# READING PASSAGE:
■ ■ ■ ■
The T-62 deliberately traded minor human factors concerns for fightability. This, in hindsight, was a better tradeoff than the Pattons. It's why the M60 is almost completely gone now and the T-62 remains modern, in stockpiles, and will continue fighting for decades.

If an army can't "afford the losses" then you simply don't have an army built to win. That's the cold hard truth that the U.S. military was grappling with in the entire Cold War: its army was too small to win a ground war against the Soviet Union, and NATO was too industrially weak to change this, without using nuclear weapons. For similar reasons, the Soviet Navy was too small to defeat the U.S. Navy.

For similar reasons, the Arabs lost their wars against the Israelis mainly because they blindly copied Soviet thinking with miniscule tank fleets of "a few thousand" instead of a normal size tank fleet of "tens of thousands" that can sustain losses. The correct move would have been to take acquire nuclear weapons and use these to shift the COFM in their favor by using them liberally. Small armies, by necessity, need to rely more on nuclear weapons (or firepower in general) to protect themselves from being destroyed piecemeal.

This is not some obscure knowledge or great breakthrough either: it's why the U.S. Army adopted the Pentomic organization in the 1950's.

The rest of your post appears to be more informed by World of Tanks than any real life armor engagements.
■ ■ ■ ■
# ENTRIES SHOWN:

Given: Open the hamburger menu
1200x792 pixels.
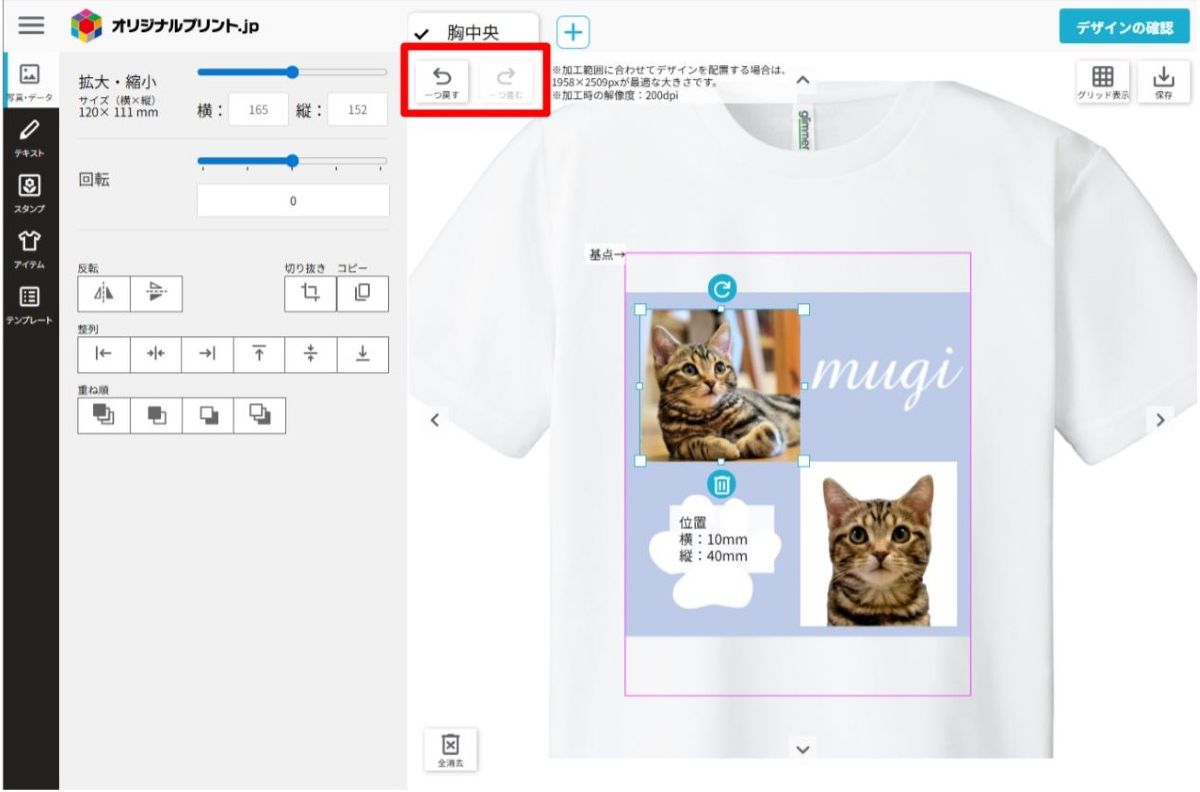Looking at the screenshot, I should click(x=31, y=26).
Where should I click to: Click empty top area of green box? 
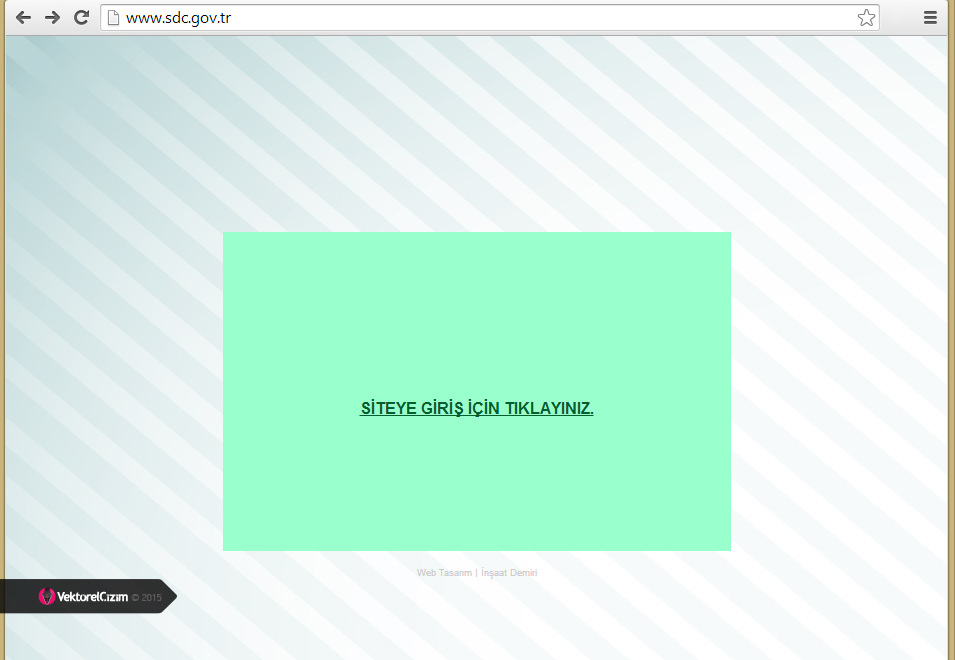(477, 290)
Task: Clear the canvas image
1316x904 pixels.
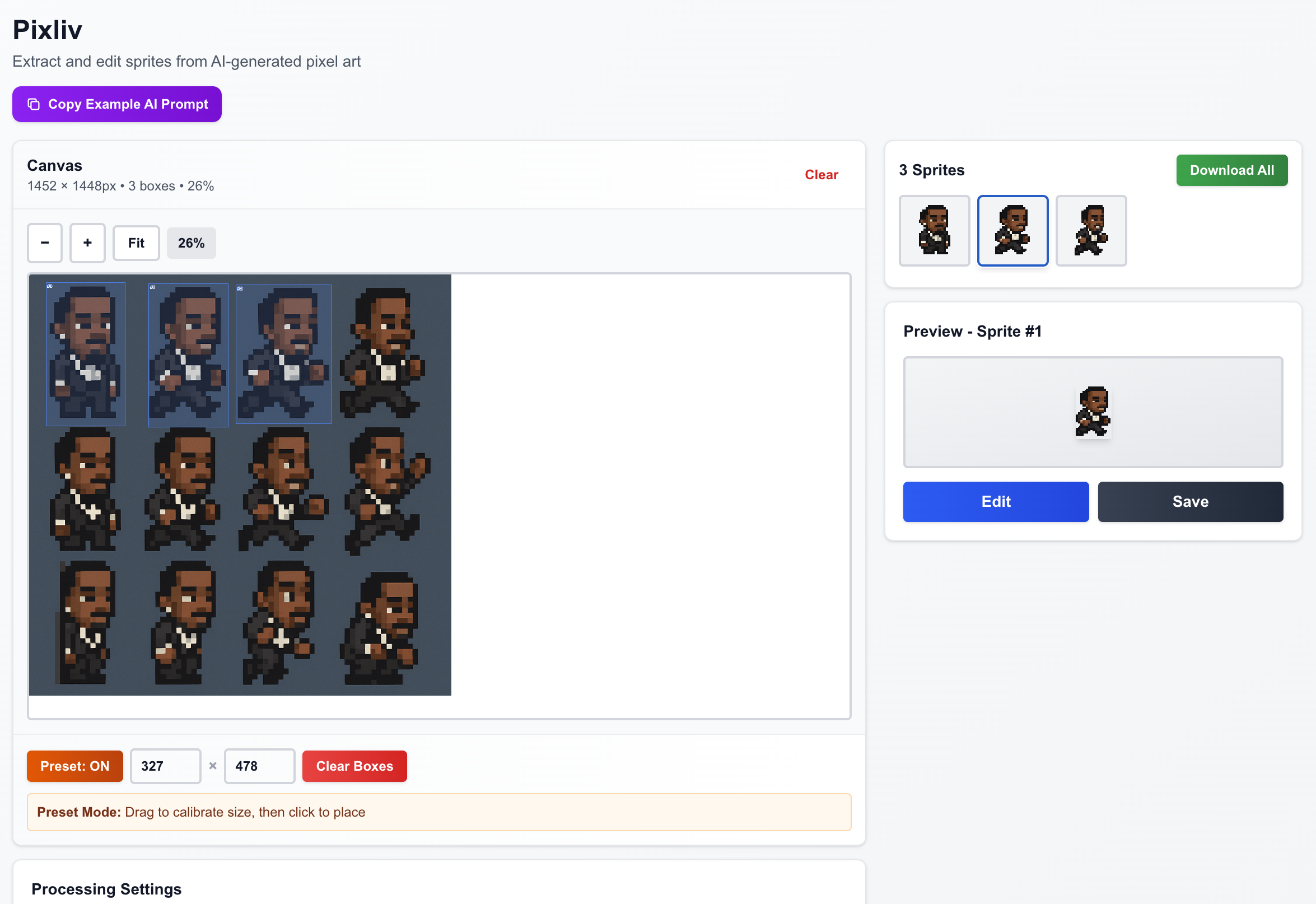Action: tap(821, 175)
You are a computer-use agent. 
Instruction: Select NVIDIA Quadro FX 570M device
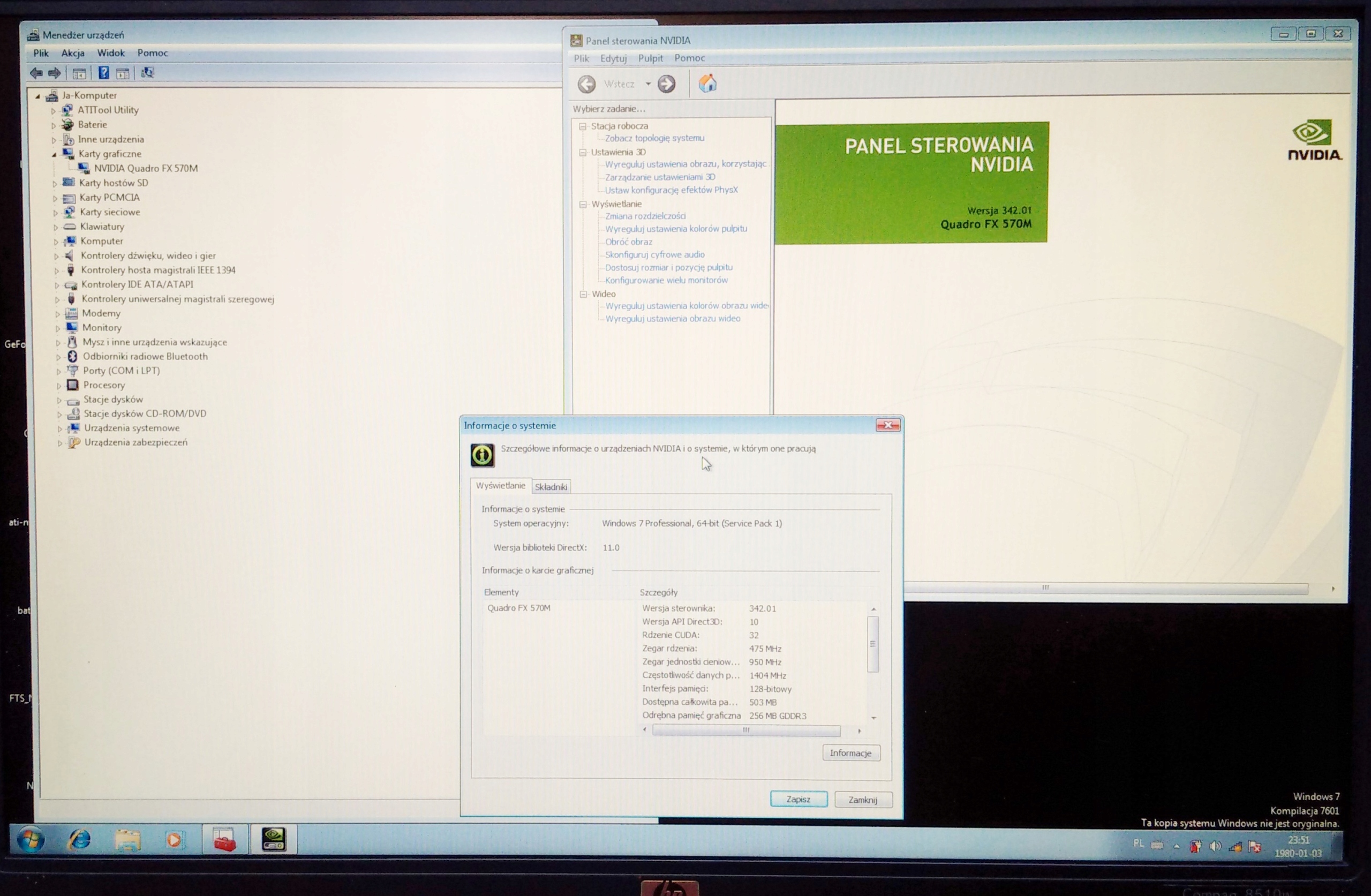pos(146,168)
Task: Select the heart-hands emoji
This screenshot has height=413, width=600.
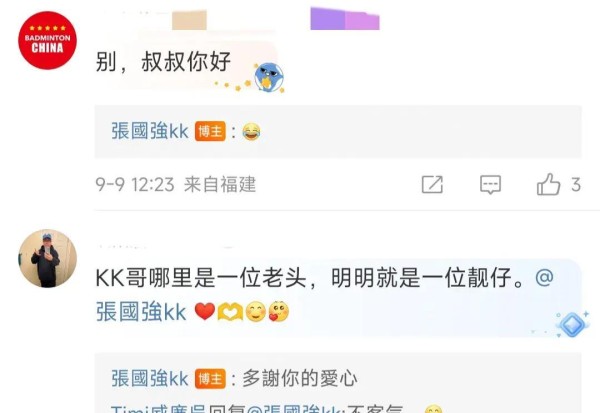Action: [x=230, y=311]
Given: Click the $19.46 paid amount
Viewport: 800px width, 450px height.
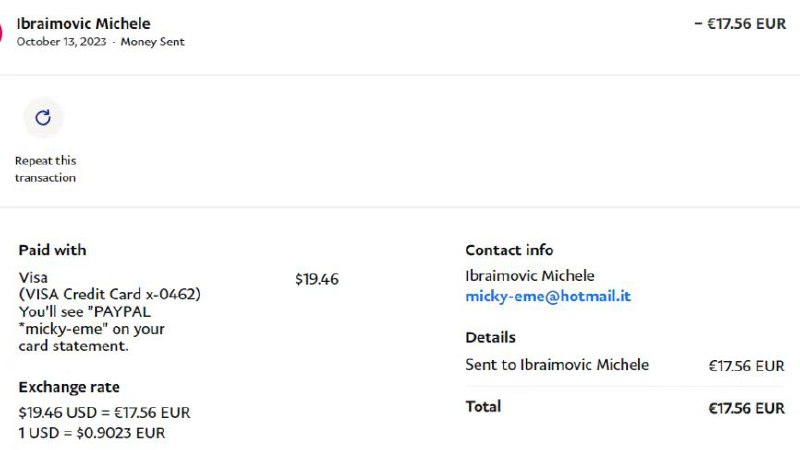Looking at the screenshot, I should point(317,279).
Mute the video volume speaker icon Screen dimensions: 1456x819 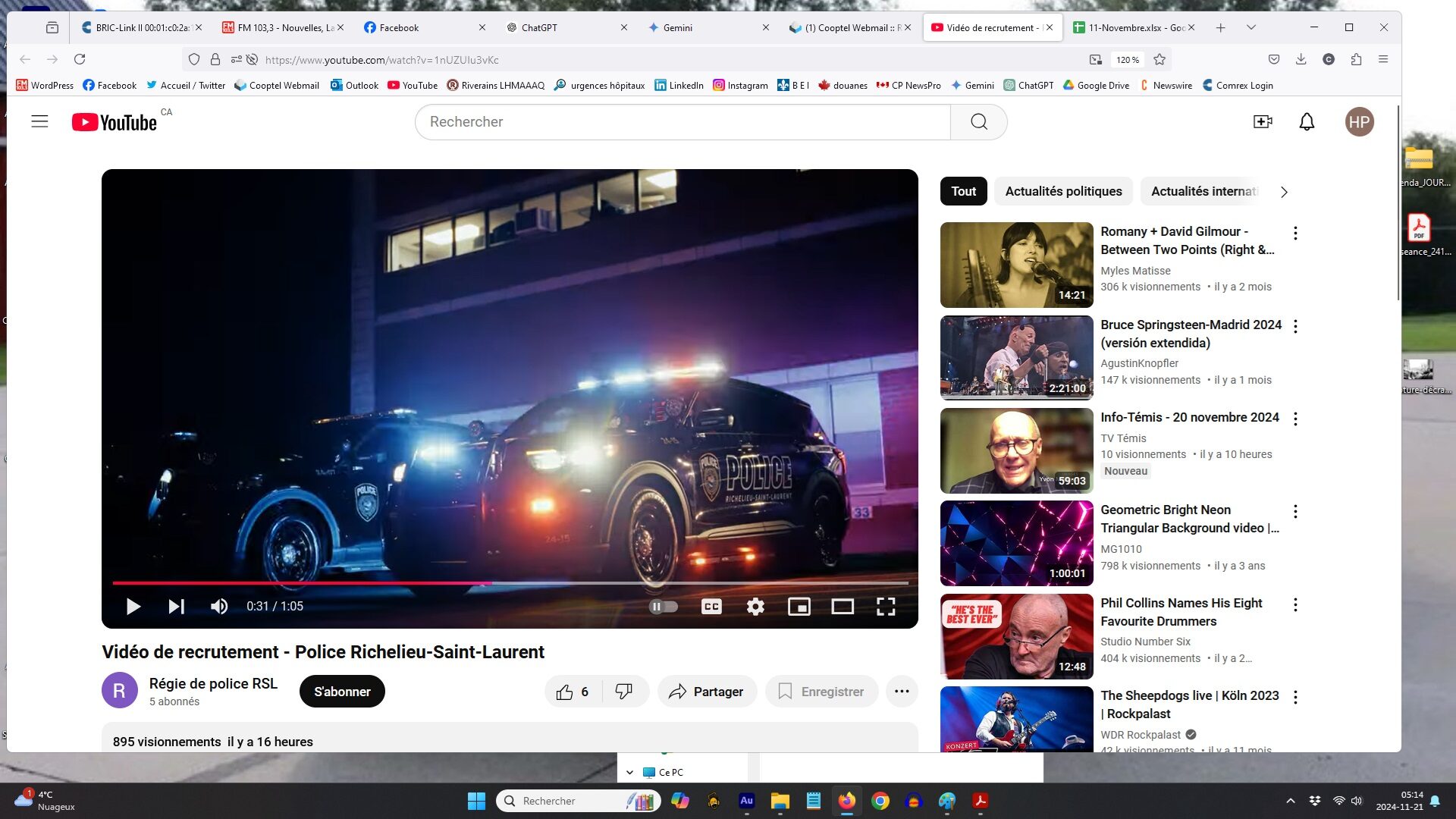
■ ■ ■ ■
# GOAL OF THE EXERCISE:
Please decide whether each statement below agrees with the passage on the T-62 and army size, answering yes or no and quoting the passage's deciding words for each. 1. The U.S. Army adopted the Pentomic organization in the 1950's. 2. The Soviet Navy was large enough to defeat the U.S. Navy. 3. The M60 remains in stockpiles and will keep fighting for decades.

# TASK RESULT:
1. Yes: "it's why the U.S. Army adopted the Pentomic organization in the 1950's."
2. No: "the Soviet Navy was too small to defeat the U.S. Navy."
3. No: "the M60 is almost completely gone now"